GIVEN INSTRUCTION A:
Print the part of the passage on philosophical method that runs between "Ibn Sina's approach" and "just stop arguing?", inclusive, word for word.

When sophistry gets to set the terms of the discussion, what follows is a project organized around finding the most insulated and opponent-proof formulation possible. That approach already pulls the discussion away from the immediate and obvious realities that should be doing the actual work. And once that happens, the arguments start being shaped by strategic concerns rather than by what's actually evident and clear.
This is also the deeper problem with that "strong" sense of philosophical rationalism as a methodological approach to these debates. It has the tendency to treat what is more abstract and more analytically "tidy" in the mind as more rationally secure than what is plainly known through the reality right in front of us. So instead of starting from originated and dependent things as they're actually encountered, the ambition becomes to retreat to a more minimal formal premise and build upward from there, as if certainty becomes stronger the more you distance it from the concrete realities that actually ground the discussion in the first place.
That's why the comparison to Descartes matters, because the whole impulse here is the same sort of move: start from the most intellectually "controllable" point you can possibly formulate in the mind, then try to build the rest of reality upward from there. It's also why Hijab is drawn to Ibn Sina's route. What attracts him is not just one argument among others, but the promise of a "cleaner" construction.
Ibn Sina's approach lets Hijab get past the debates around time and infinite regress, and that's clearly a large part of the appeal for him. But that doesn't mean he's somehow left the deeper methodological problem behind. It means he's stepped into a framework with its own pressure points and its own consequences, whether he wants to acknowledge them or not. What exactly does he think happens once you adopt such a framework? That philosophers just stop arguing?

GIVEN INSTRUCTION B:
Output the rows from the line that contains "Task: Click the AWS Marketplace logo" through the end of the rows, both ends included, reproducing each line as it appears. Leave out the pictures.

Rows for locating described items

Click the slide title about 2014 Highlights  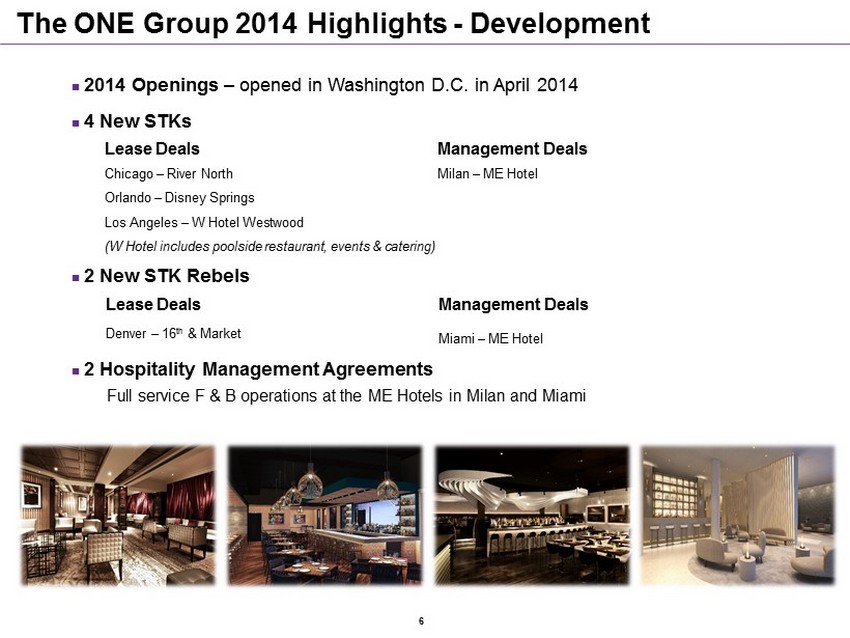tap(334, 22)
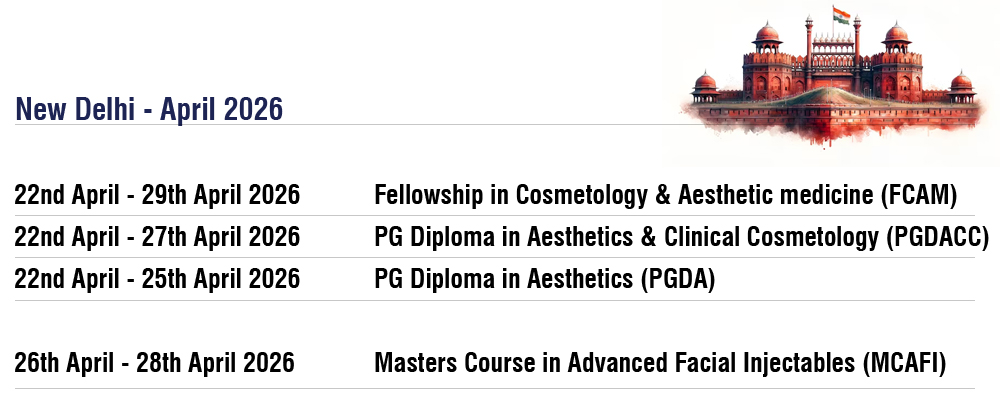Click the Red Fort's right large dome
This screenshot has width=1000, height=400.
[x=897, y=34]
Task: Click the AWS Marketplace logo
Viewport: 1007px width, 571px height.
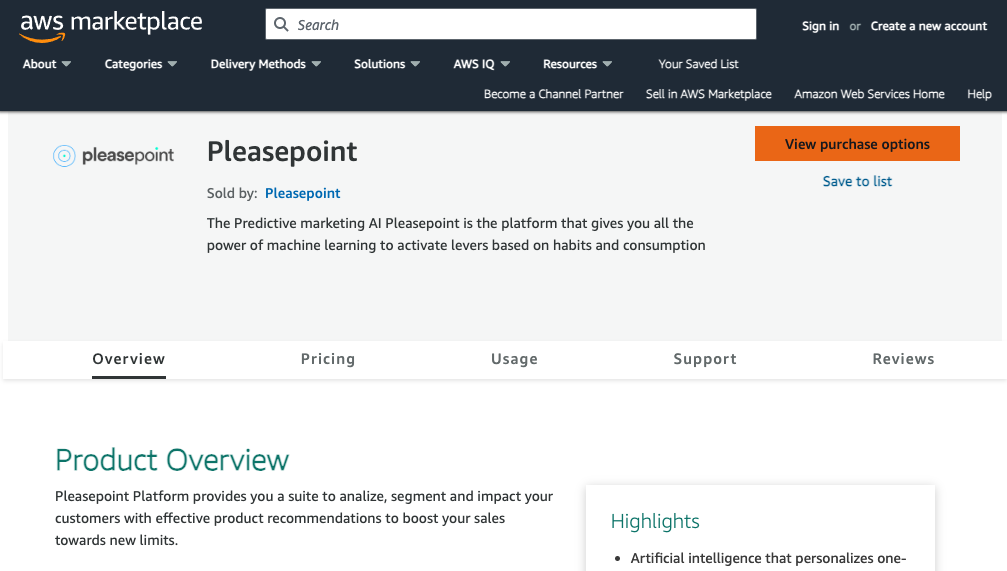Action: [x=111, y=26]
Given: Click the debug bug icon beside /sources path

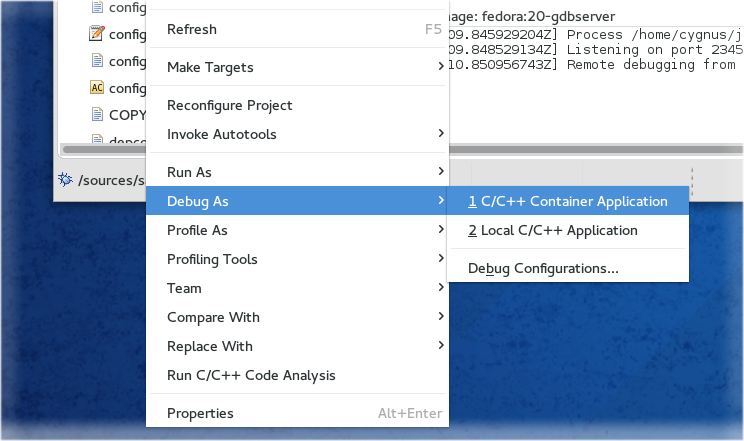Looking at the screenshot, I should tap(65, 179).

WRITTEN REPLY A:
Ibn Sina's approach lets Hijab get past the debates around time and infinite regress, and that's clearly a large part of the appeal for him. But that doesn't mean he's somehow left the deeper methodological problem behind. It means he's stepped into a framework with its own pressure points and its own consequences, whether he wants to acknowledge them or not. What exactly does he think happens once you adopt such a framework? That philosophers just stop arguing?

WRITTEN REPLY B:
Task: Click the AWS Marketplace logo
Viewport: 1007px width, 571px height.
Action: [x=111, y=26]
Given: Click the debug bug icon beside /sources path

Looking at the screenshot, I should tap(65, 179).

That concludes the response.